Entries provided →
────────────────────

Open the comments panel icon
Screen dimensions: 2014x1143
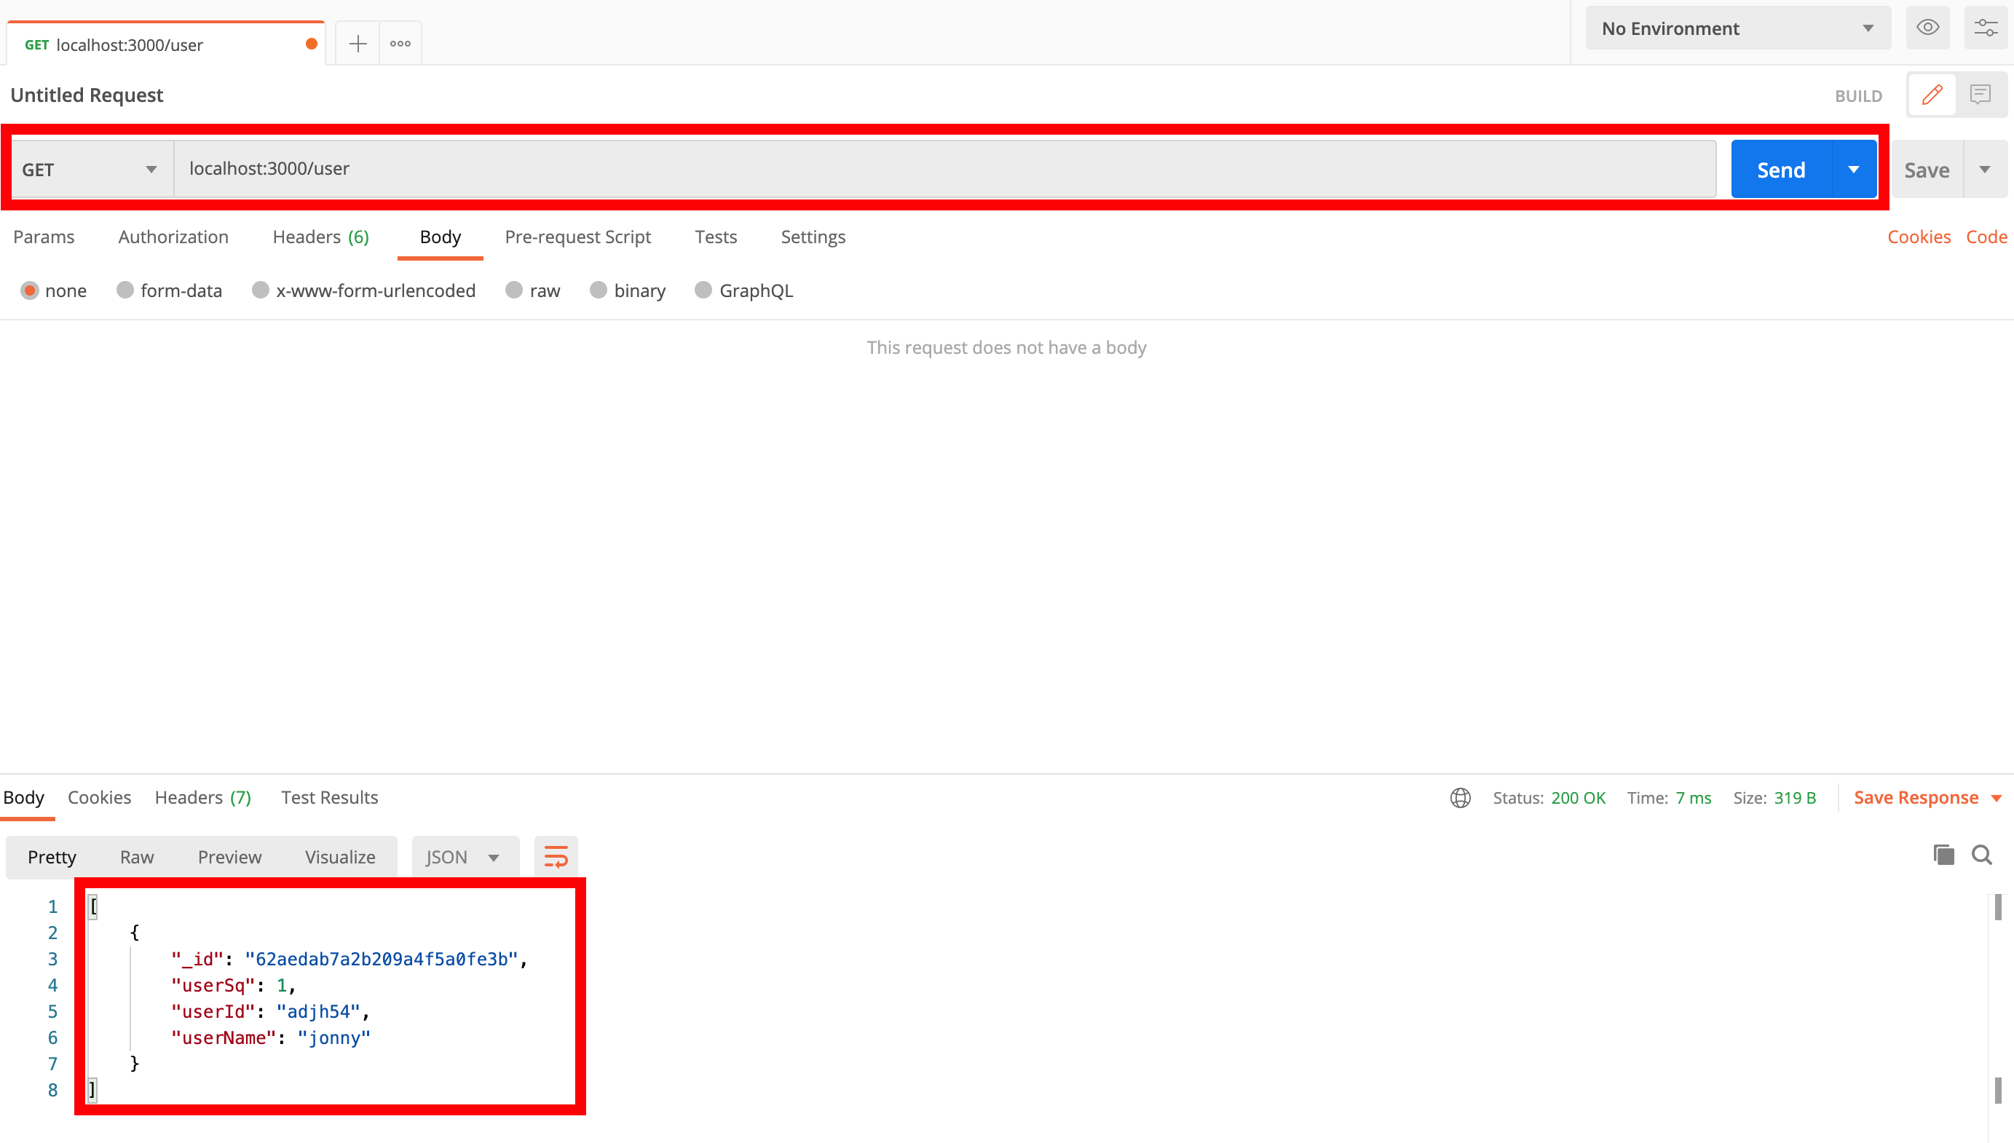[x=1980, y=95]
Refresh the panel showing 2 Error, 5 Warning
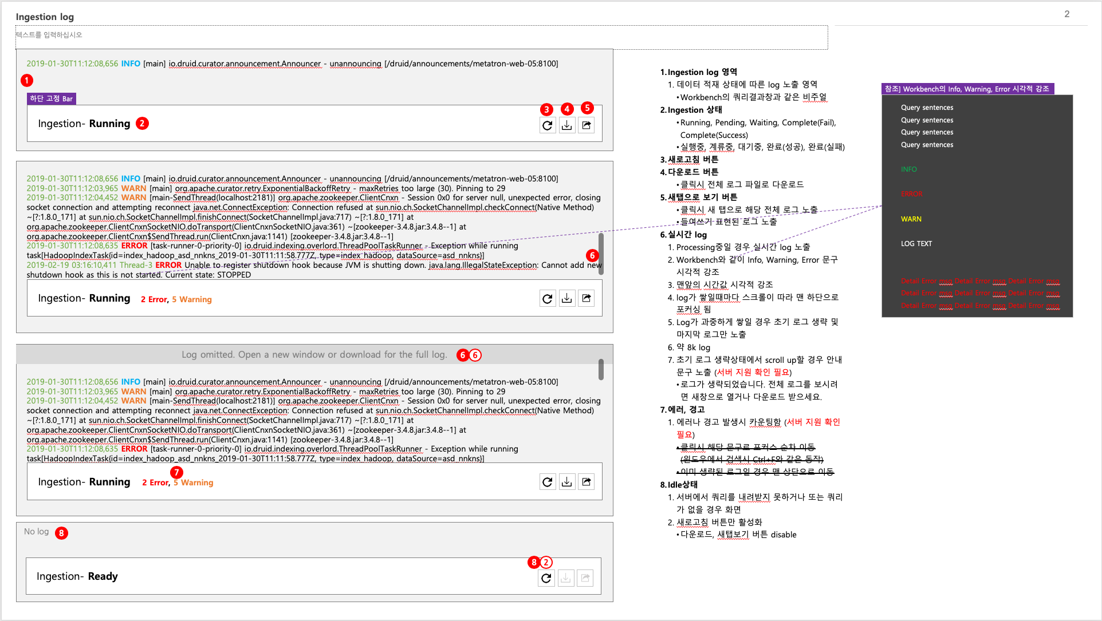Screen dimensions: 1102x621 (547, 298)
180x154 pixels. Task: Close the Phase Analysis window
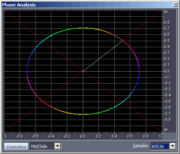(176, 4)
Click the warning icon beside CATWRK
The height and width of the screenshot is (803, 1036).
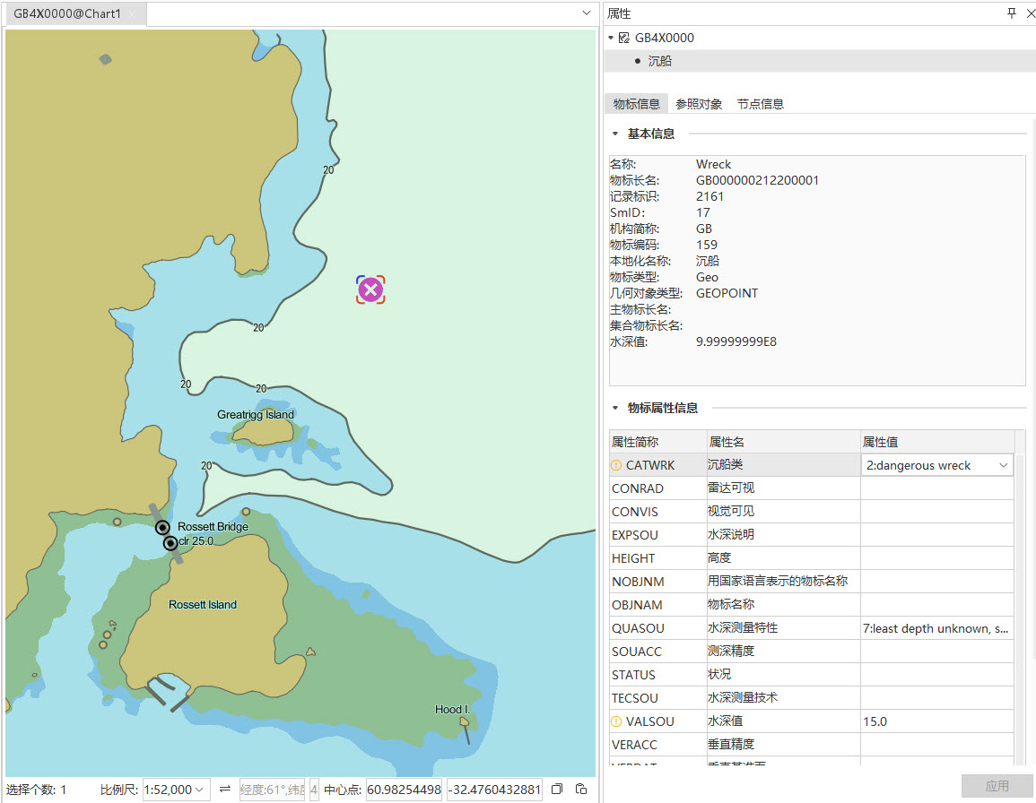[x=616, y=465]
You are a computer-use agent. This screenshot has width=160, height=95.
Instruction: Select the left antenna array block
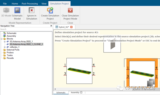[x=79, y=71]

────────────────────

Directions → State how many lines of the data above contain the string "width", with case counting, and give only the number.

Result of this exercise → 2